I’d love to hear from you! Have you ever been in a similar situation? What helped you to protect yourself and still care for all people in the moment? Leave a comment below.

6 Comments

  1. Pam Lauer

    Such a powerful post, Yvette. Some wonderful insights and clarity – so much learning for me – thank you! And I so appreciate your humility and courage in sharing your own experience of not having access to your skills in the moment when you were startled and taken aback. This humility and courage actually help me to have more compassion for myself. My heart goes out to you for how hard that was and I’m also celebrating how you took something really hard and wrought it into a gift for those of us who learn from you.

    Reply
  2. Tim Reardon

    I am mortified and so sorry for my comments last week. I owe you all an apology.

    I’m so delighted that the strength of our relationship allows us to learn from an interaction and help our group address and learn from my incredibly insensitive and triggering behavior and comments.

    What I intended to be playful, and bring humor, was incredibly insensitive, lacked good judgment, triggered so many who are victims of male sexualization that is super charged in our "Me Too" era and the era of having a President who advocates and condones sexually abusing women as if it is a right of being a white privileged male.

    I was mortified to know my comments triggered and hurt people at a very core level. As soon as a member of the group let me know how triggering it was for her I was horrified and realized just how hurtful, insensitive, and harmful me as a white privileged male my power and control and that of my brother men has hurt women for centuries, traumatized countless, and continues to cause violence against women, and perpetuates inequality.

    As a feminist and advocate for human (equal) rights I’m sincerely sorry. I was so wrong. I apologize.

    Being a gay man gives me no excuse to pretend I can somehow be humorous to an issue that has been so hurtful for so long. I am part of the problem. I want to be part of the solution. My fellow brothers and I, need to address our collective violence, abuse and attitudes, beliefs and actions that negatively impact women.

    I clearly have work to do on myself. I invite my fellow men to see my example as a lesson on what never to do. And I welcome my sisters to call me, and of us men out for perpetuating a culture that condones such horrific abuse and bullying.

    I look forward to our conversation tomorrow.

    Reply
  3. Mary Welch

    WOW! Once again you are a brilliant shining example of leadership, wisdom, authenticity, and loving intentions acted upon with compassion for self and others. Namaste Yvette.

    Reply
  4. Jacqueline

    I am in awe of how you live your message. A true leader who does not use their power to have "power over," nor to blame or judge or condemn, but rather to build, learn together, to open conversations and dialogue and create a space for healing and change. I salute you Yvette. With appreciate and Respect.
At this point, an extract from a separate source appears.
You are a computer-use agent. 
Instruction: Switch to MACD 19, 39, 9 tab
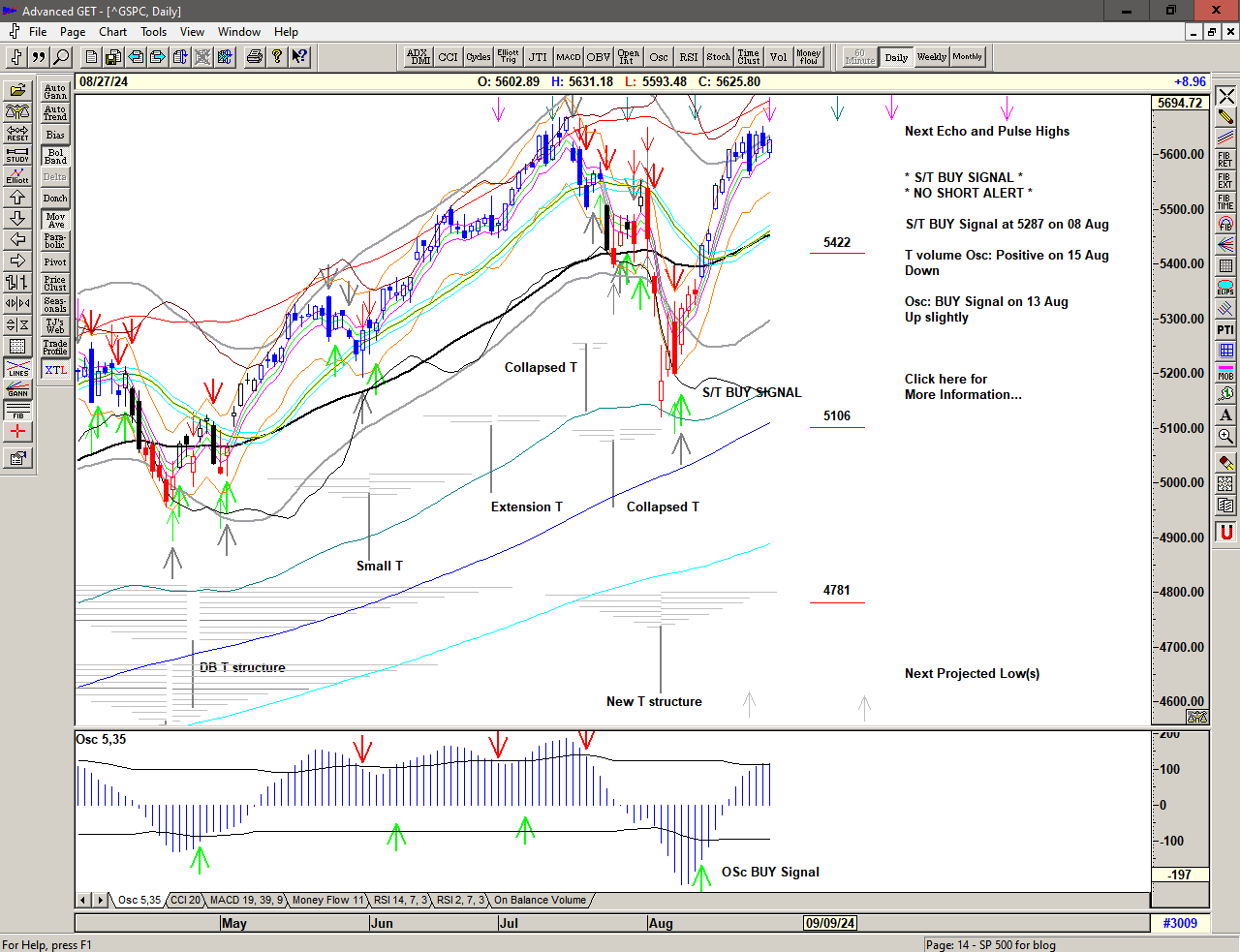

Jacqueline

    Reply
  5. Sharon

    Love this post, very helpful and I hope to be able to use it in real life time. When you returned to this person were your suggestions what you used? I would like to hear more how you approached the repair.

    Reply
  6. PAUL ROBINSON

    Once in a while I don’t do something and it pays off for me. Like that email I didn’t send written in full frustration or anger.
    I read Yvette’s weekly newsletter in complete disbelief. Well, not complete, but close. The main lesson I learned from the #MeToo was the way men have been treating woman for centuries. Not just big names, but everyday men. It’s really tough being one of the good guys, but being judged by all the crap women have been forced to experience.
    When I read the newsletter I thought here we go again.. I wrote a tirade that expressed my frustration with yet another example of a man with a lack of basic understanding of how to respectfully treat another person.
    I got caught up at work and lost my rant. Which is a good thing, because this isn’t about me.
    I’m sorry for the people who had to witness what appears to be someone’s poor sense of humor.
    Thank you Yvette for your graciousness and for taking a negative and turning it into a teaching moment.